12th Night of the Living Dead reviewed at Stray Cat Theatre

Sunday, April 18, 2010
Gilbert Examiner

The mission of Stray Cat Theatre's is to provoke, challenge and jolt its audience out of conventional response. This past Friday, April 16, Stray Cat Theatre opened 12th Night of the Living Dead, William Shakespeare as re-imagined by Brian MacInnis Smallwood. Mission accomplished!

MacInnis Smallwood's adaptation is a travesty on the Bard's Twelfth Night. It is a grotesque, ludicrous distorted version of one of Shakespeare's most beloved comedies. Is is good? Possibly! Is it bizarre? Oh yes! Is it for everyone? Maybe yes, maybe no! It all depends how strong a stomach you have for zombies feasting on the flesh of some of the master's most flavorsome characters.

Cale Epps directs the play as if possessed by the spirit of horror maestro George Romero. He marshals his cast of mean spirited zombies to culinary perfection. While the author is having wicked fun with Shakespeare, the director is having wild fun, teasing and testing the audience's imagination.

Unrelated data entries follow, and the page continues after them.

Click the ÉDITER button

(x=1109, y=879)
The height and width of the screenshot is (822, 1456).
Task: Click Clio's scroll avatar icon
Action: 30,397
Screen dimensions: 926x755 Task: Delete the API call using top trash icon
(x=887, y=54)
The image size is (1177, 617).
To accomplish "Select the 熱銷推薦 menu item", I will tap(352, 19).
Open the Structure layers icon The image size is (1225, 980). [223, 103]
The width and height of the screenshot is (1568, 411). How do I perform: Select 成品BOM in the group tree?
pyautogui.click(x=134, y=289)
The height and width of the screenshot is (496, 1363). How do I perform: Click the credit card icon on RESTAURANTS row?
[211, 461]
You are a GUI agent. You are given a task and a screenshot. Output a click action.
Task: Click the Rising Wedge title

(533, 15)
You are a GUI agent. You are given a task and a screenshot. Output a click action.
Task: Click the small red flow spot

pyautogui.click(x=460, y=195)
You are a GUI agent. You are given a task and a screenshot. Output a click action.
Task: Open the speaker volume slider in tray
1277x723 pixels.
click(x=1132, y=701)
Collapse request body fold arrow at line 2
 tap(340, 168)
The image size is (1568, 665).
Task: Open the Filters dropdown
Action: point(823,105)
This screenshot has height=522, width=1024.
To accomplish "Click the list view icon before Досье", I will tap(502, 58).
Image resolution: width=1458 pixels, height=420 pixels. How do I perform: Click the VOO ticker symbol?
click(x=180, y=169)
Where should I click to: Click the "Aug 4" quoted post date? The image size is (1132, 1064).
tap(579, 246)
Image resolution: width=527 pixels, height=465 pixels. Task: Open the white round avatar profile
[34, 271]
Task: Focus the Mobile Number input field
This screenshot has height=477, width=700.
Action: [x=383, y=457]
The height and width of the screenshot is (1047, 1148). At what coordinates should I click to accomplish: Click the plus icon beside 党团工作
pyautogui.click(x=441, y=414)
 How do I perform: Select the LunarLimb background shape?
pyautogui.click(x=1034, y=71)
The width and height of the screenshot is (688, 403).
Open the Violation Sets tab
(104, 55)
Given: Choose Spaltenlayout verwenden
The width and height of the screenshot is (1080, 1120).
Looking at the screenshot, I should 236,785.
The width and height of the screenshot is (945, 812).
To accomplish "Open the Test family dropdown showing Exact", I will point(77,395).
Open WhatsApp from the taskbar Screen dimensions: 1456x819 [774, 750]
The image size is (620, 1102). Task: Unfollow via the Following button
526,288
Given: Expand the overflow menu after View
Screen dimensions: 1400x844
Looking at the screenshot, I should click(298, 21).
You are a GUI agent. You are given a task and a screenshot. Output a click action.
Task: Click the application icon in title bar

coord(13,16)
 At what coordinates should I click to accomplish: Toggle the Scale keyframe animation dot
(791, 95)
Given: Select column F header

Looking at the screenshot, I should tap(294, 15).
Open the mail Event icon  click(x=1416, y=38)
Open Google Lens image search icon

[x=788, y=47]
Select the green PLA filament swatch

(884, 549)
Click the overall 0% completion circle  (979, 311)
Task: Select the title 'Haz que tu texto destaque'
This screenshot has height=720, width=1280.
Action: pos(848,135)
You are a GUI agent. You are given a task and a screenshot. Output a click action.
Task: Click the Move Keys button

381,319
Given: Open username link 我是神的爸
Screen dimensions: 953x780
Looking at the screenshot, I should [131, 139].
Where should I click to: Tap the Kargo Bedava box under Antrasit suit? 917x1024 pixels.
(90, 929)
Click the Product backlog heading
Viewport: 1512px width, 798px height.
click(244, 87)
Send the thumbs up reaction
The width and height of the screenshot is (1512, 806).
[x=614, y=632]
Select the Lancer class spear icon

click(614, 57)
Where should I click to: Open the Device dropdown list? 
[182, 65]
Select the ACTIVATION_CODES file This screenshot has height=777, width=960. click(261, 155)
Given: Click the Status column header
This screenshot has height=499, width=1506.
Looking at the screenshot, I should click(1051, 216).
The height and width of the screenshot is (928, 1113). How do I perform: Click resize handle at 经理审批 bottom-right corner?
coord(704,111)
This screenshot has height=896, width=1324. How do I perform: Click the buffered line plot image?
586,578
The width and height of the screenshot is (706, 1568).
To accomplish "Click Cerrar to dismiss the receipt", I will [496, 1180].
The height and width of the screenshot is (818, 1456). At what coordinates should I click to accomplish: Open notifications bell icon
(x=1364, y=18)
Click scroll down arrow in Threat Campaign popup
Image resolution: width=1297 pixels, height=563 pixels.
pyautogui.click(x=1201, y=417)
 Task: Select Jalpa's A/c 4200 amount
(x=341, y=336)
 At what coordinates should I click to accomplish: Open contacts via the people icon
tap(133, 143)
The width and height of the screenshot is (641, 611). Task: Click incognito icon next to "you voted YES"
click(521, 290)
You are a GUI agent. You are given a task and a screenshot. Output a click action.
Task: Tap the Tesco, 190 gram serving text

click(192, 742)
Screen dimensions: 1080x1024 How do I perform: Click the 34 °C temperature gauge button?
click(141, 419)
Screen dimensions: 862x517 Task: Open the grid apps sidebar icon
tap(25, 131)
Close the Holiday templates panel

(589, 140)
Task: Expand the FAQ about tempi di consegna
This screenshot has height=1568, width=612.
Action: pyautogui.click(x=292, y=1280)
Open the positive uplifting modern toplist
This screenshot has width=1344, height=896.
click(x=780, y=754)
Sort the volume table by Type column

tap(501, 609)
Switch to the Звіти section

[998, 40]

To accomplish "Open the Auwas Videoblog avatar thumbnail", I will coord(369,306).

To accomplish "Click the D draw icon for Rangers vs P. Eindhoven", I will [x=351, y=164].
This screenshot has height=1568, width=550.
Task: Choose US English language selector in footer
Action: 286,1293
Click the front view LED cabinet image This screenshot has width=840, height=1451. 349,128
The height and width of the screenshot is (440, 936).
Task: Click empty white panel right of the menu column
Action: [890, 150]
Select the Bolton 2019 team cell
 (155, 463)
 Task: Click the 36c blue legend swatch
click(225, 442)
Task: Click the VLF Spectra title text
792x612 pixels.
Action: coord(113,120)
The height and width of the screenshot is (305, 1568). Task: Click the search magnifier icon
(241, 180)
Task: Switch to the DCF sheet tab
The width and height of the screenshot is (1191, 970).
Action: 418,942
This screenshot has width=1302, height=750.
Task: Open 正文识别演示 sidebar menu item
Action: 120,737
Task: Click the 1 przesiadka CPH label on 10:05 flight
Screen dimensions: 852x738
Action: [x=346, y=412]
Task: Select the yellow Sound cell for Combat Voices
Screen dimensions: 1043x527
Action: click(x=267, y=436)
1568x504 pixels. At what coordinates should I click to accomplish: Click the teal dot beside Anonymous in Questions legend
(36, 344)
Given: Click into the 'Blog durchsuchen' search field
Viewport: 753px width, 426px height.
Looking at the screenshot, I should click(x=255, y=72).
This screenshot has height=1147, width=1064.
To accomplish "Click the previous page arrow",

The play begins with a libidinous dream sequence, Duke Orsino's funny psychosexual wet-dream if you will. Ryan Nelson proves to be great fun as a wacky, eccentric, clueless Orsino. Next, the audience is at sea when a diseased meteor crashes into a boat en route to Illyria. BAM! Shipwrecked, Shakespeare's Viola has become the first infected zombie. Alone on the beach with the Sea Captain, she moans and growls for his heart. Well, actually she is hungry for his heart but not in the traditional sense as she rips it from his chest thus beginning MacInnis Smallwood's merry, maiming pandemonium. Valerie Vasilas is delightful, spending the entire evening wandering about voicing a guttural growl, searching for her next meal. Her confusion and frustration when in contact with her daffy unsuspecting victims is quite enjoyable.

Louis Farber as the boisterous pranking Sir Toby Belch, Nathaniel Dobson as a goofy, smitten soon to be bitten, Sir Anthony Aguecheek and Benjamin Burt as poor, straitlaced Malvolio are all marvelously in tune with both Shakespeare and the disorder and destruction of MacInnis Smallwood's adaptation. I was hoping that Malvolio would have the opportunity to finally have his revenge on prankster Belch, a revenge denied him in the original. Belch, sadly, falls victim to Viola who proceeds to disembowel him ravenously before our eyes. The play now rushes to an end that is a messy masterwork of mayhem.

David J. Catellano has designed a lovely set for the manic proceedings. It seems a pity that his good work is continuously splattered with the gushing blood, gore and the innards of the play's unsuspecting victims.

12th Night of the Living Dead may not be to everyone's taste but director Cale Epps has served up a tasty treat that is good enough to eat (zombie or not). Don't forget to bring Tums! You have been warned.